Tuesday, December 10, 2019
Karima Modjadidi, Brandon L. Garrett and William Crozier (Duke University School of Law, Duke University School of Law and Duke University School of Law) have posted Undeliverable: Suspended Driver's Licenses and the Problem of Notice (UCLA Criminal Justice Law Review, Forthcoming) on SSRN. Here is the abstract:
In North Carolina, one in seven adult drivers currently has a suspended license, for non-driving related reasons. The government can suspend a person’s driver’s license for reasons unrelated to traffic violations, including failure to appear in court and failure to pay fines. To better understand what effects these driver’s license suspensions have on people, and whether they are even aware of the suspensions, we sought to survey a randomly selected 300 people in Wake County, North Carolina, who had their license suspended between 2017-2018. We sent these surveys by mail and found something unexpected and unrelated to many of the survey questions themselves: that the addresses on file for these people were extremely inaccurate. Over one-third had these mail surveys returned, for reasons that we detail.

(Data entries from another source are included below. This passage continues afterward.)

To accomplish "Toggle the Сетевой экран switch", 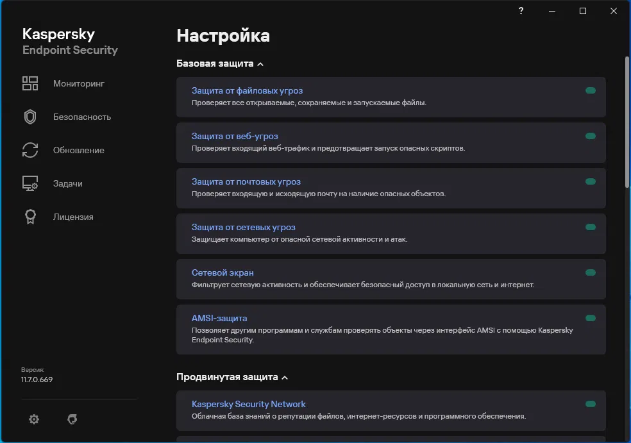I will pyautogui.click(x=591, y=273).
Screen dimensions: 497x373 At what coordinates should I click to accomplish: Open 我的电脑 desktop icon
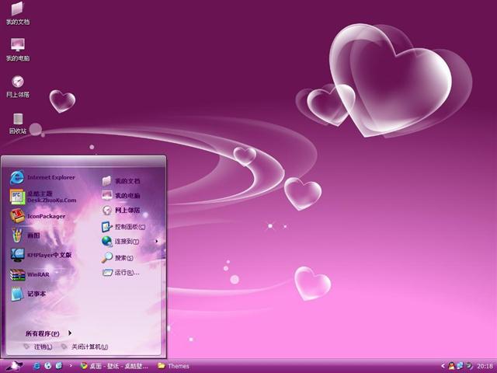coord(18,50)
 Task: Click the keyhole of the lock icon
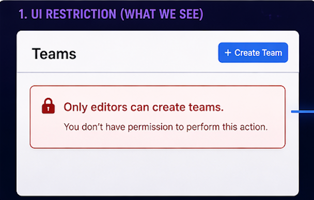48,109
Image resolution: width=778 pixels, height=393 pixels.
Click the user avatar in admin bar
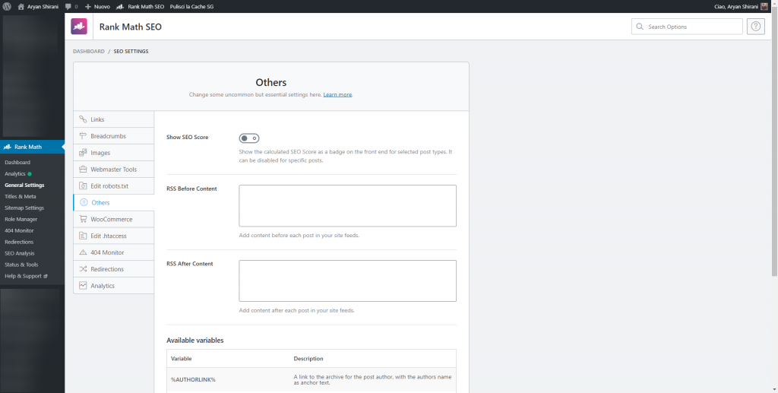764,6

Only eight responded to the survey, suggesting that many others failed to receive the mail. As in many other states, in North Carolina, driver’s licenses are commonly suspended for failure to appear in court in response to notice of a traffic court date. Notices of such court dates are sent by mail, typically to the address on record at the Department of Motor Vehicles, as are subsequent notices notifying people that the consequence will be a driver’s license suspension. These undeliverable mailings suggest that large numbers of people, numbering perhaps in the hundreds of thousands in North Carolina, never receive actual notice of either their court date or the drastic consequence for non-appearance. They may have no idea that the state has suspended their license, and as a result, may suffer severe consequences if later stopped for driving with a revoked license. We conclude by discussing the due process and policy problems implied by these findings.